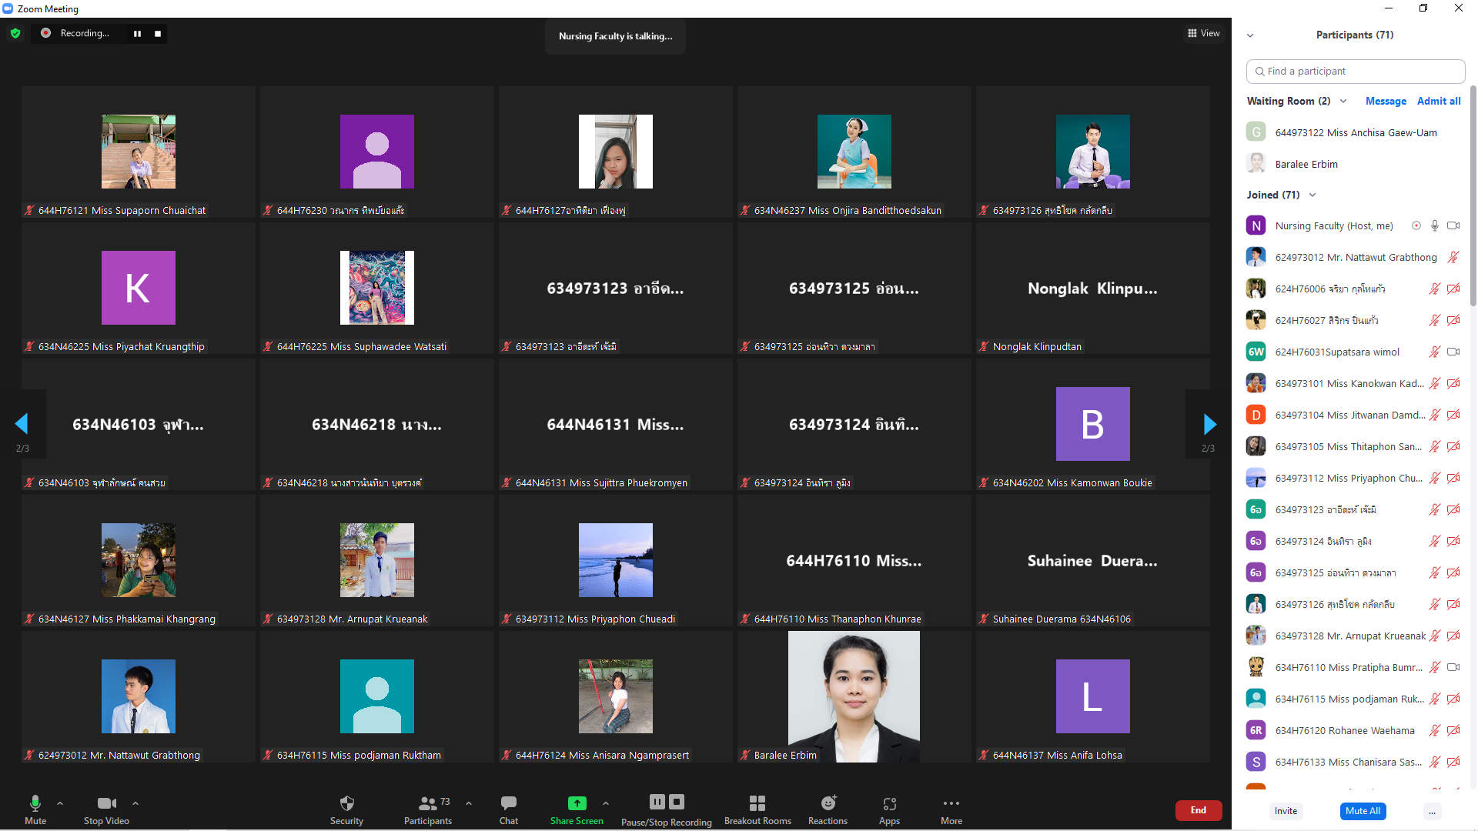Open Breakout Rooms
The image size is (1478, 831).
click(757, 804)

::::

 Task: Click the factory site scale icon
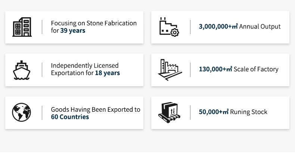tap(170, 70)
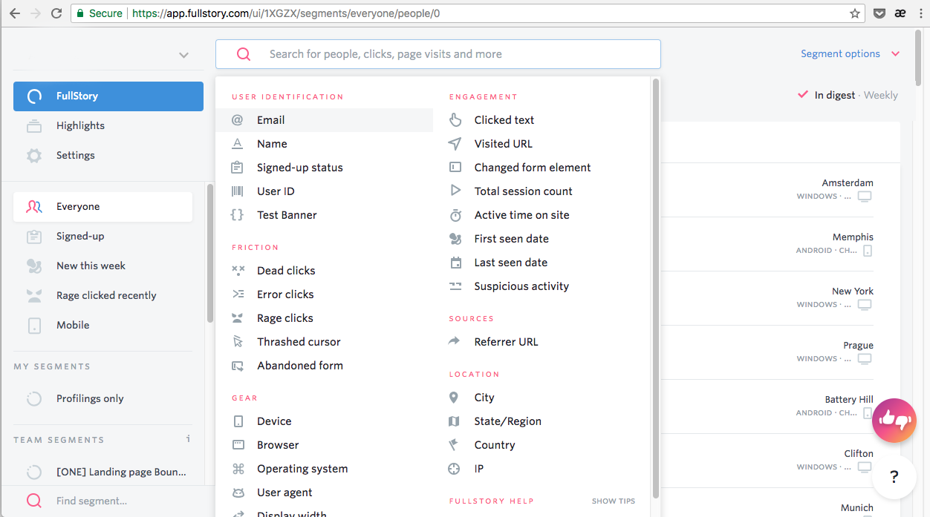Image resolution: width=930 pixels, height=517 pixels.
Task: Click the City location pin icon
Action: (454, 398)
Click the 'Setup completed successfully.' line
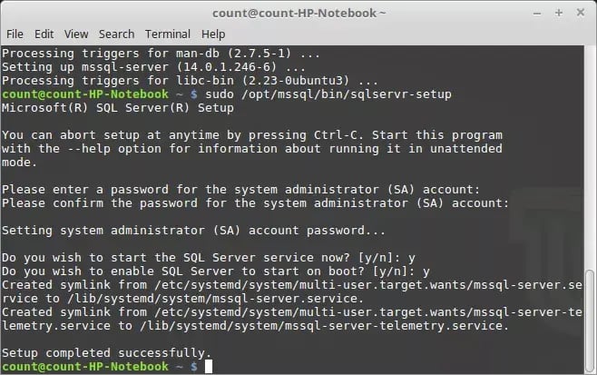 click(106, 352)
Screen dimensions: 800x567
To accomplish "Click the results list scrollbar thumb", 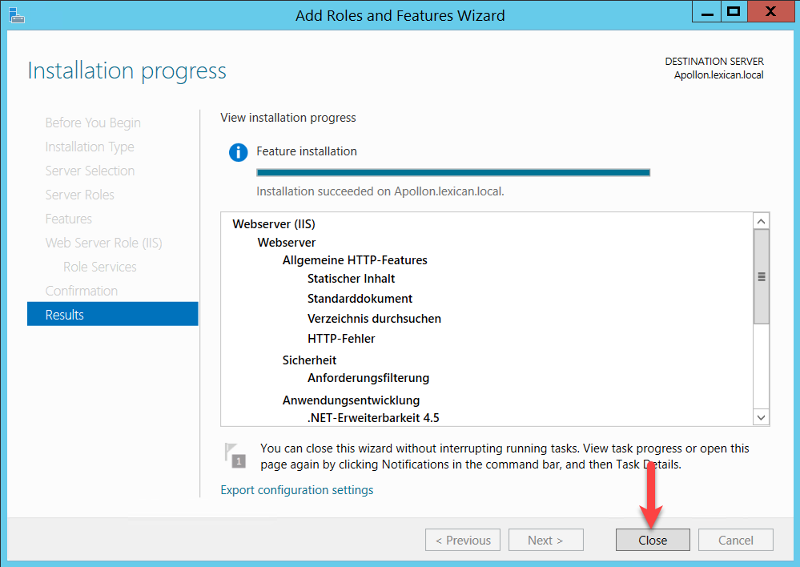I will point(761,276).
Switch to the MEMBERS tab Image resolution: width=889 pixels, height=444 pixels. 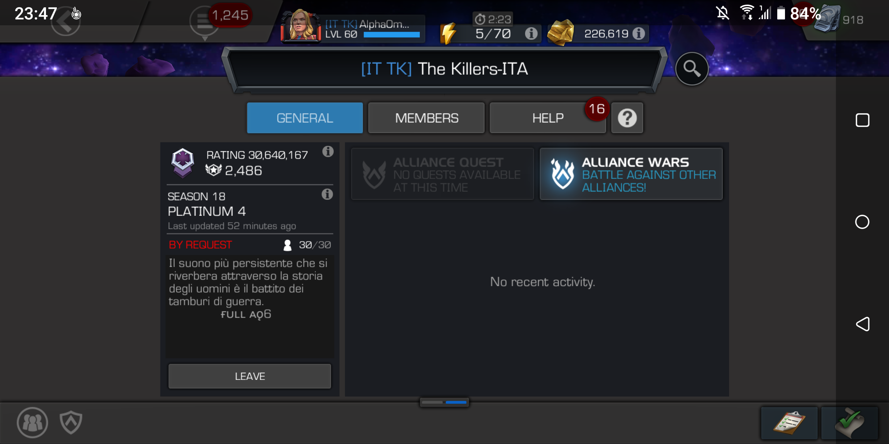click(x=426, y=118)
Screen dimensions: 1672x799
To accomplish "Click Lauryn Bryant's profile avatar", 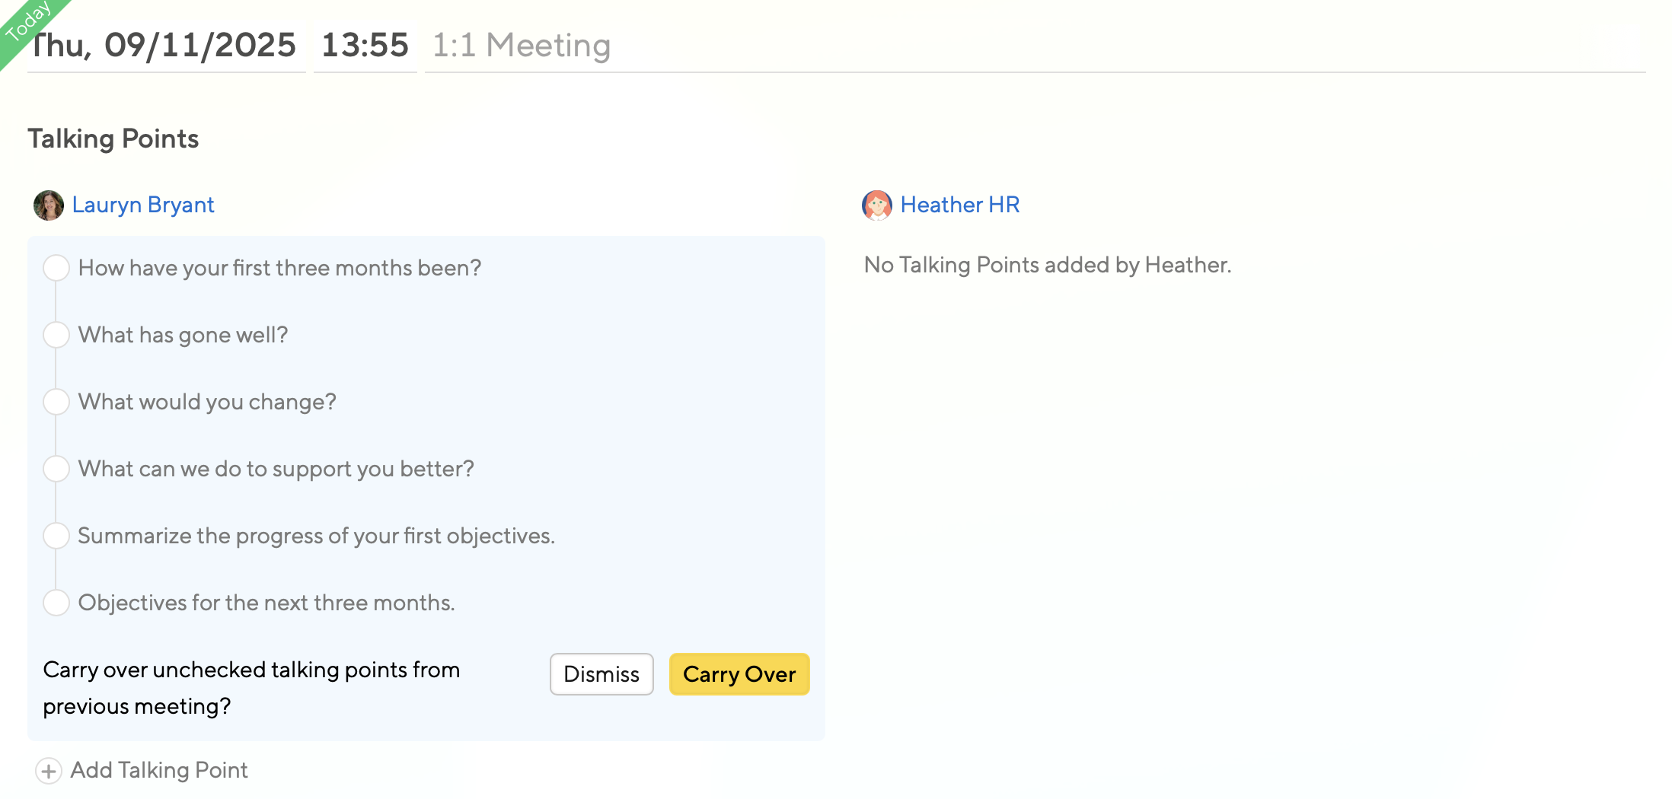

::::

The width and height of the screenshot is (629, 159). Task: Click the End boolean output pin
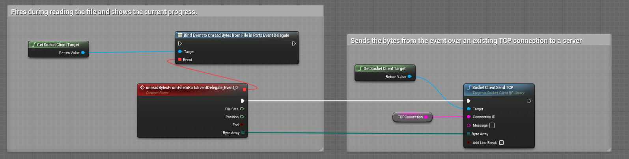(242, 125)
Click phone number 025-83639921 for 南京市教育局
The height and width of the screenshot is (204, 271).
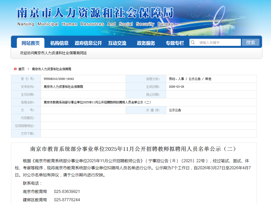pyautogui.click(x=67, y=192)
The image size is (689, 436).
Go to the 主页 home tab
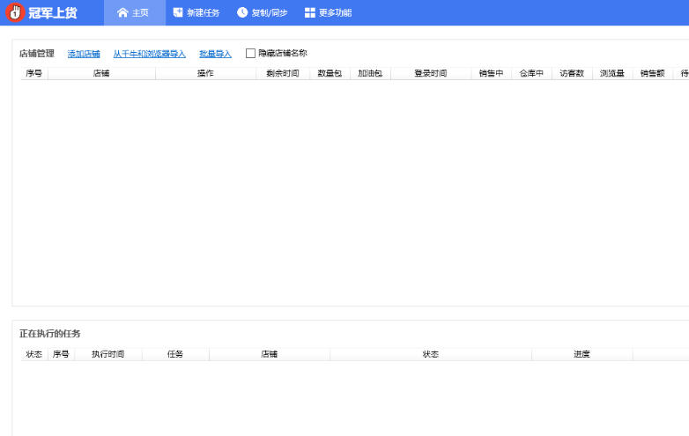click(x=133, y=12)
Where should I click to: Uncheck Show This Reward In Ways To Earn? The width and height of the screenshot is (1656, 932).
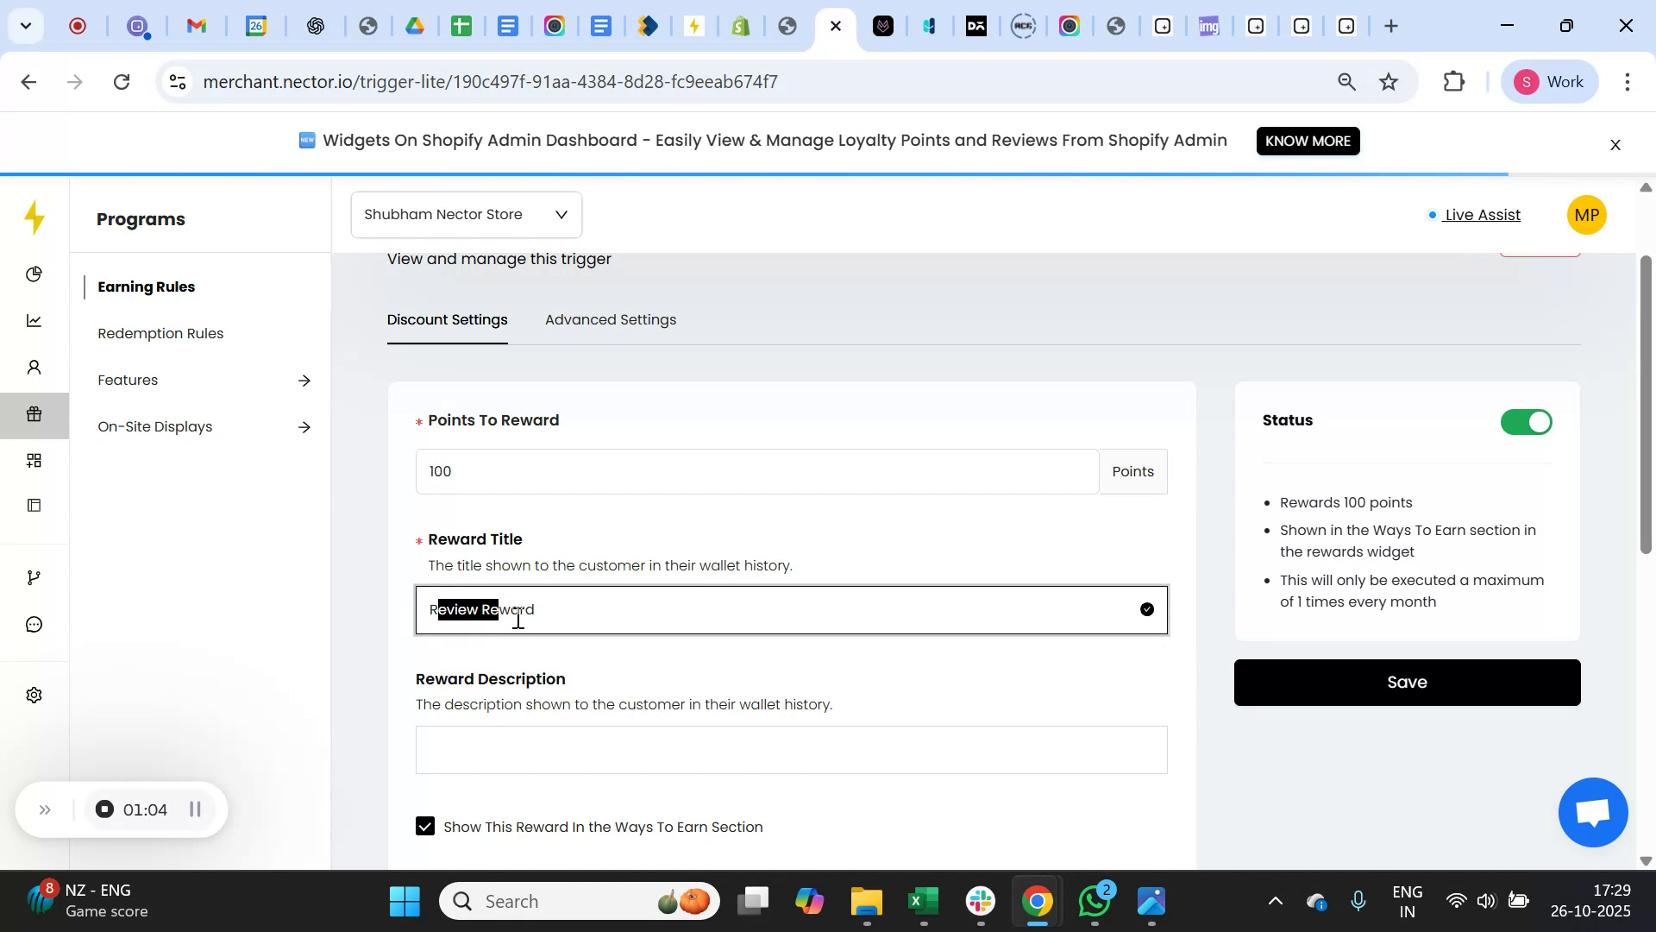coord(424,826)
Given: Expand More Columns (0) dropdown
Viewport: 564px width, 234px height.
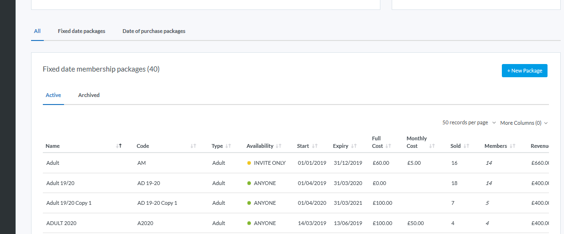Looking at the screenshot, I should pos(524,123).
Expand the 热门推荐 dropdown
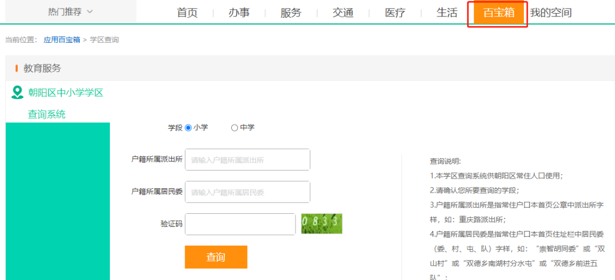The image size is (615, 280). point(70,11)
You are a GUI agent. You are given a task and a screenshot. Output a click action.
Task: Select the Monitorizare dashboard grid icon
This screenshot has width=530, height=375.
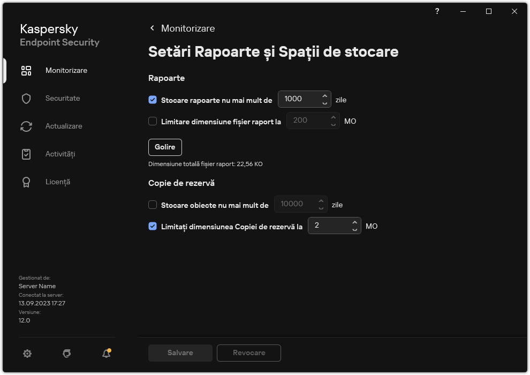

::::

Lay out as a numbered list, without blank lines, the part of the lines above that opens with the line containing "Open Breakout Rooms" and closes with the line containing "click(757, 804)", both included. Leave the pictures out.

## SOLUTION
1. Open Breakout Rooms
2. The image size is (1478, 831).
3. click(757, 804)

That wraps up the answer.